* **Directives**
- a) Reproduce the book review from "There are brilliant" up to and including "and, potentially, achievable.", switching "catchphrases" to "slogans".
- b) Translate this sentence from the book review into French: "The prose is digestible and compelling, making it an easy read."

====== Text

Book Review: No Rules Rules

The book that should be on every leader’s holiday reading list is No Rules Rules: Netflix and the Culture of Reinvention. Once you start reading, it won’t even stay closed long enough for you to claim it’s “on your bedside table”. The prose is digestible and compelling, making it an easy read. But the content is what will have you hooked. How has Netflix become the powerhouse it is, with a share price over $500, 195 million subscribers and presence in pretty much every country across the globe?

Contrary to snarky market comments, Netflix was doing well even before we all had to shelter in place with little more to entertain us than internet streaming. The short answer is “its CULTURE”. The underlying philosophy at Netflix is “people over process”, and this is more than just a vague mission statement on the website that gets ignored in practice. The book, co-written by Netflix CEO Reed Hastings and INSEAD Professor Erin Meyer, alternates between anecdotes of how the company’s values play out in real life and broader business context (and some sneaky fact-checking of Reed’s narrative with Erin’s 200+ interviews with Netflix employees).

There are brilliant catchphrases and buzzwords that will jump out at you, prompting you to dog-ear the pages or make some pencil notes in the margin – “no brilliant jerks”, “freedom and responsibility”, “context not control” and “informed captains” immediately come to mind. Each chapter has a neat summary of the nine core principles that embody the Netflix culture, making it more accessible and, potentially, achievable.

============
====== Given material

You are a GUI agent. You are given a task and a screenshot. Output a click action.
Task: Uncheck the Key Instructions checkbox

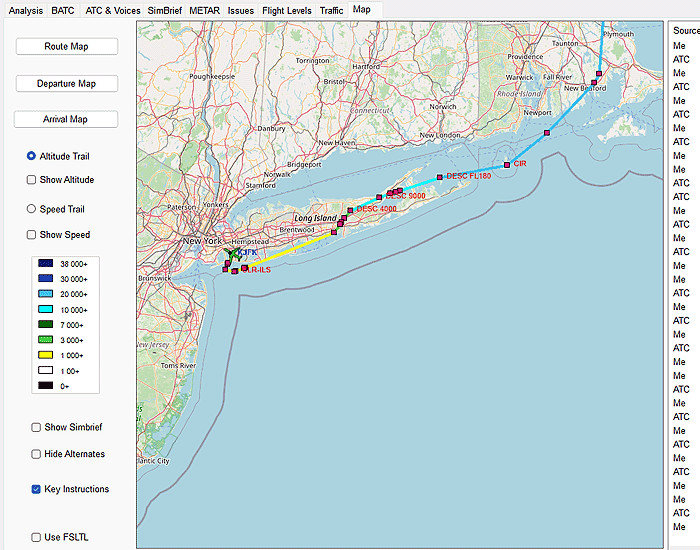pos(37,489)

============

* **Answer list**
- a)
There are brilliant slogans and buzzwords that will jump out at you, prompting you to dog-ear the pages or make some pencil notes in the margin – “no brilliant jerks”, “freedom and responsibility”, “context not control” and “informed captains” immediately come to mind. Each chapter has a neat summary of the nine core principles that embody the Netflix culture, making it more accessible and, potentially, achievable.

- b) La prose est digeste et captivante, ce qui en fait une lecture facile.